§ **Assigned task 1**
Using the article on iron in pregnancy below, explain in one to three sentences why a person's iron needs go up during pregnancy.
§ **Assigned task 2**
Duplicate a passage from the article on iron in pregnancy below, beginning at the words "Are you getting" and stopping after "What’s going on?".

§ **Extracted text**
■ ■ ■ ■ ■ ■ ■

Are you getting iron for your pregnancy health and your baby’s development?

Iron deficiency is the most common nutrient deficiency in the world, and your iron needs increase during pregnancy. In fact, about half of all pregnant women don’t get enough iron. What’s going on?

During pregnancy, blood volume increases, as does the need for healthy red blood cells to support both you and your baby. To sustain more red blood cell production, your body needs almost twice as much iron. If you’re not taking in enough through your diet and/or a prenatal supplement, you may fall short of your target iron level. Iron deficiency is the most common cause of anemia.

 

Why Iron Is Important for You and Your Baby

Your body needs iron to support enough healthy red blood cells to carry out their biggest role: carrying oxygen throughout your body. During pregnancy you need many, many more red blood cells to carry oxygen to your baby as well. Iron also helps support your baby’s growth, and brain development. What can happen when you don’t get the iron levels you need?

  • Pregnant women who are anemic might be more likely to have a premature birth (giving birth before 37 weeks) and delivering a baby with a low birth weight (less than 5 pounds, 8 ounces at birth).
  • Iron deficiency in infants and children can lead to learning difficulties if not treated.

Getting the Iron You Need

Experts recommend that pregnant women get 27mg of iron a day. Good sources include:

  • Lean red meat
  • Iron-fortified cereal
  • Eggs
  • Poultry
  • Dried beans and lentils
  • Seafood, such as clams, oysters, and sardines
  • Prenatal supplement that has iron

One key thing to know about iron: Heme iron is more readily absorbed than non-heme iron and is present in meat, fish and poultry. Eating foods or drinking beverages high in vitamin C helps your body absorb iron from non-heme sources. These are good options:

  • Orange juice
  • Tomatoes
  • Strawberries
  • Grapefruit

How to Watch for Iron Deficiency During Pregnancy

Some of the signs of iron deficiency that you may spot:

  • Fatigue
  • Dizziness
  • Chest pain
  • Irregular heartbeat
  • Cold hands and feet
  • Headaches
  • Pale skin

Can You Get Too Much Iron?

You now know low iron levels in pregnancy can lead to health issues. Well, the same can be said for iron levels that are too high.

Your doctor will check your iron levels in pregnancy at least once as part of standard prenatal tests. But it’s smart to speak up if you have concerns about your iron level or notice issues that could indicate a deficiency or anemia.

■ ■ ■ ■ ■ ■ ■

§ **Source data**
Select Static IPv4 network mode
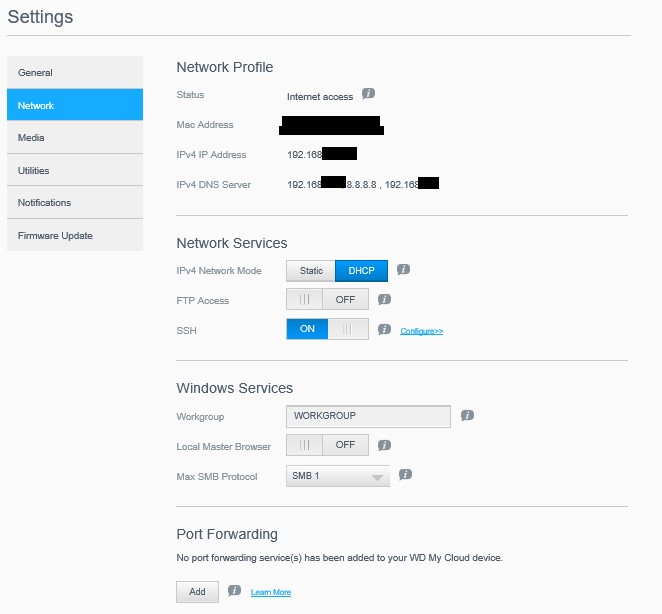 point(311,270)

■ ■ ■ ■ ■ ■ ■

§ **Task answer 1**
During pregnancy, blood volume increases, and so does the need for healthy red blood cells to support both the pregnant woman and her baby. To sustain that added red blood cell production, the body needs almost twice as much iron.

§ **Task answer 2**
Are you getting iron for your pregnancy health and your baby’s development?

Iron deficiency is the most common nutrient deficiency in the world, and your iron needs increase during pregnancy. In fact, about half of all pregnant women don’t get enough iron. What’s going on?